======== The input ========
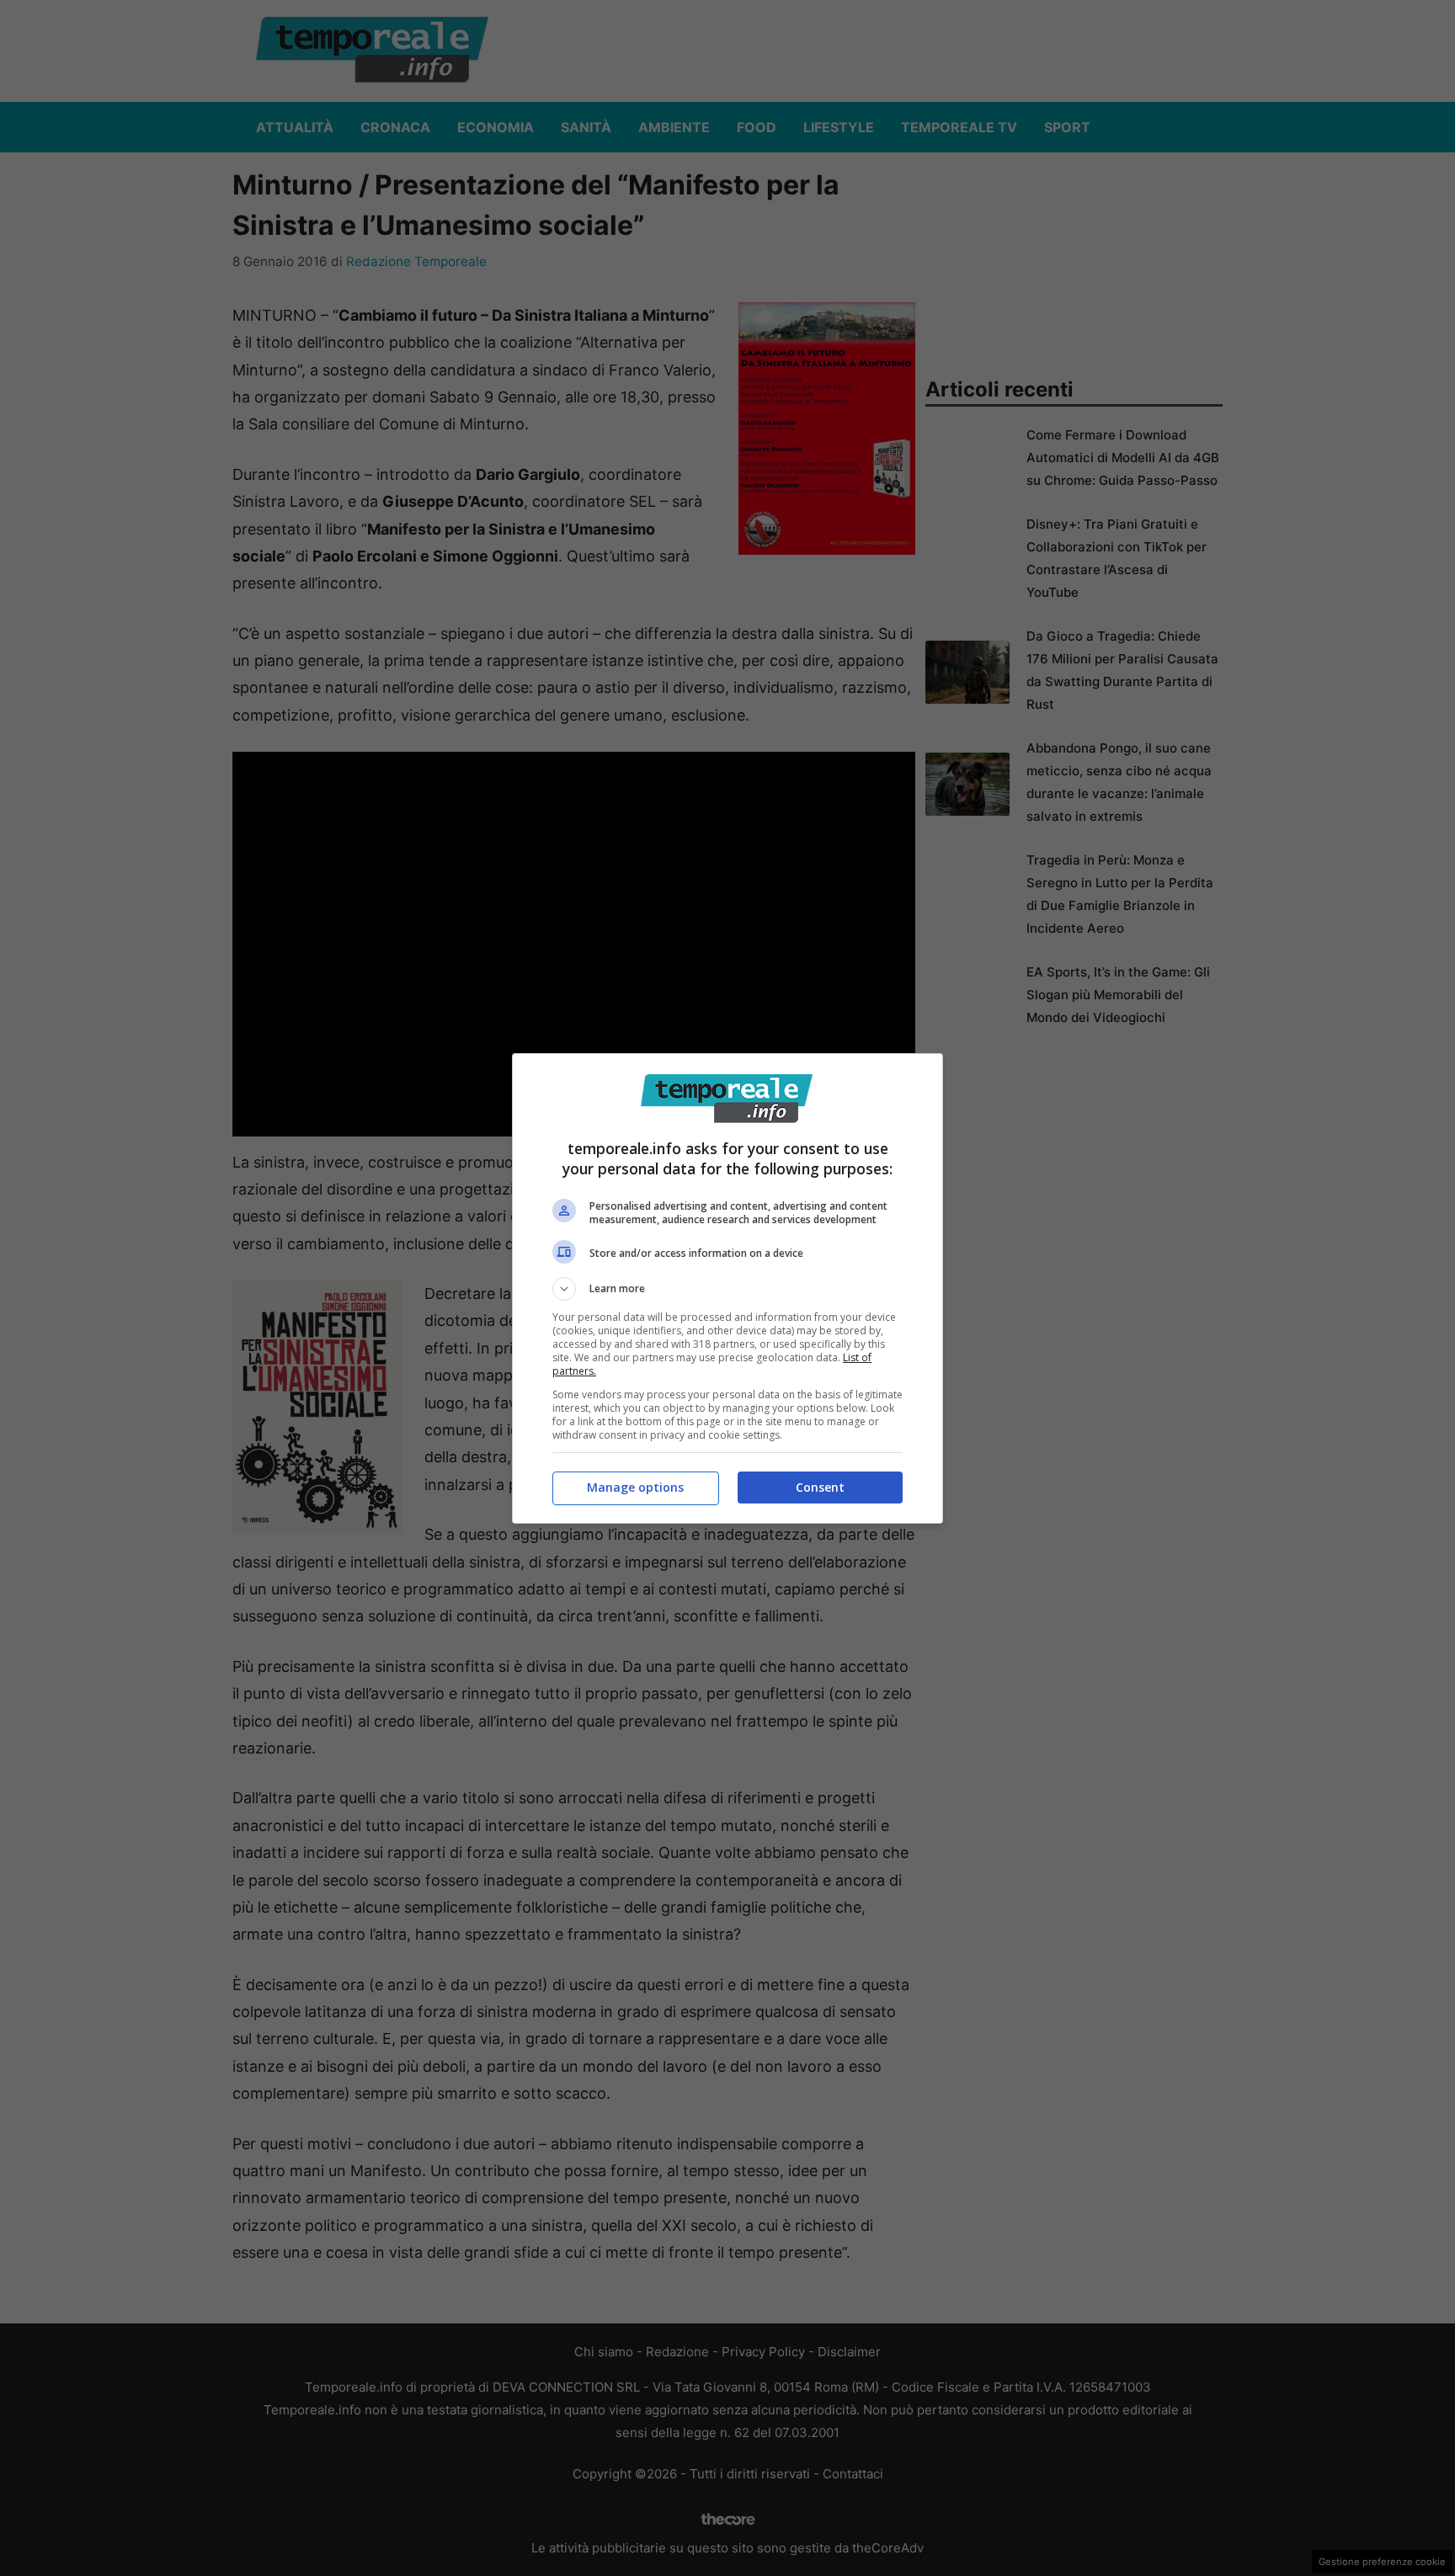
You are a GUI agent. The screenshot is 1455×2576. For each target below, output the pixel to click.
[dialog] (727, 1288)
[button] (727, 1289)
========
======== The input ========
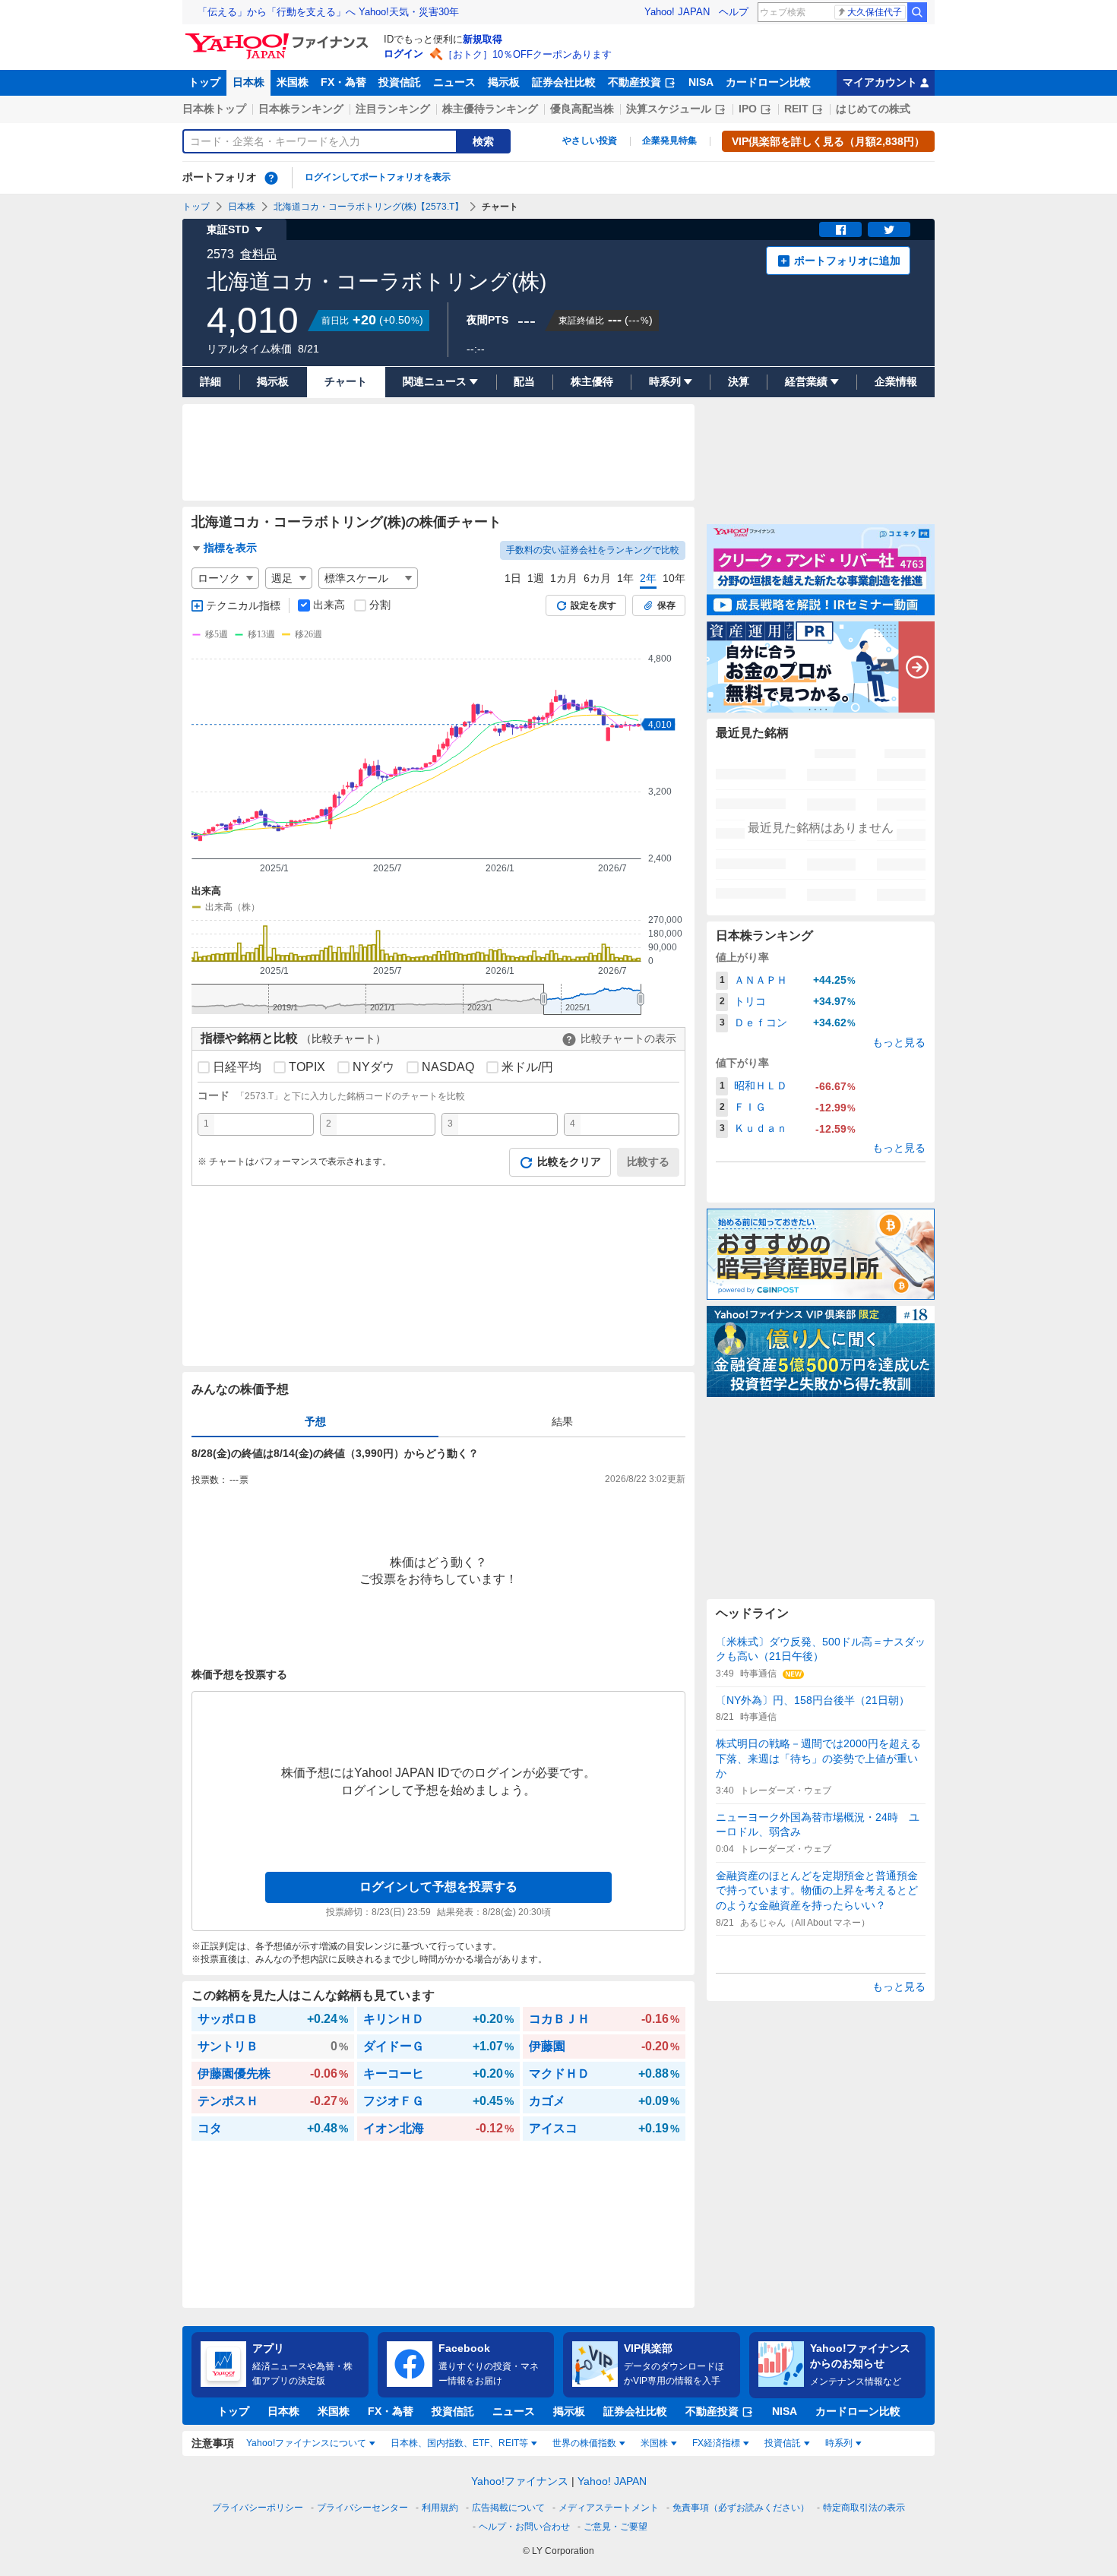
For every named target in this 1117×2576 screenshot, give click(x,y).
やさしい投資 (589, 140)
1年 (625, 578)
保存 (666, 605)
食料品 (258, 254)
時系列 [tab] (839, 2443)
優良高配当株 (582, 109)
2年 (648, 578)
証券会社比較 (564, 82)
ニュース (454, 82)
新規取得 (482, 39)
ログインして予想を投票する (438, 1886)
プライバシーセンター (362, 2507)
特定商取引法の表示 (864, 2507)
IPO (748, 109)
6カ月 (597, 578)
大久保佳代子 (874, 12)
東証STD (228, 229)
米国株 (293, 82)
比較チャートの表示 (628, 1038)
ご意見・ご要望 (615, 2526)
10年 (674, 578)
========
Your goal: Whenever the string "click" occurs in a line of the entries above, copy that line.

Answer box:
You are a GUI agent. The screenshot is 1455×2576. For each target below, output the pixel to click.
For every named target in this 1117×2576 screenshot, give click(x,y).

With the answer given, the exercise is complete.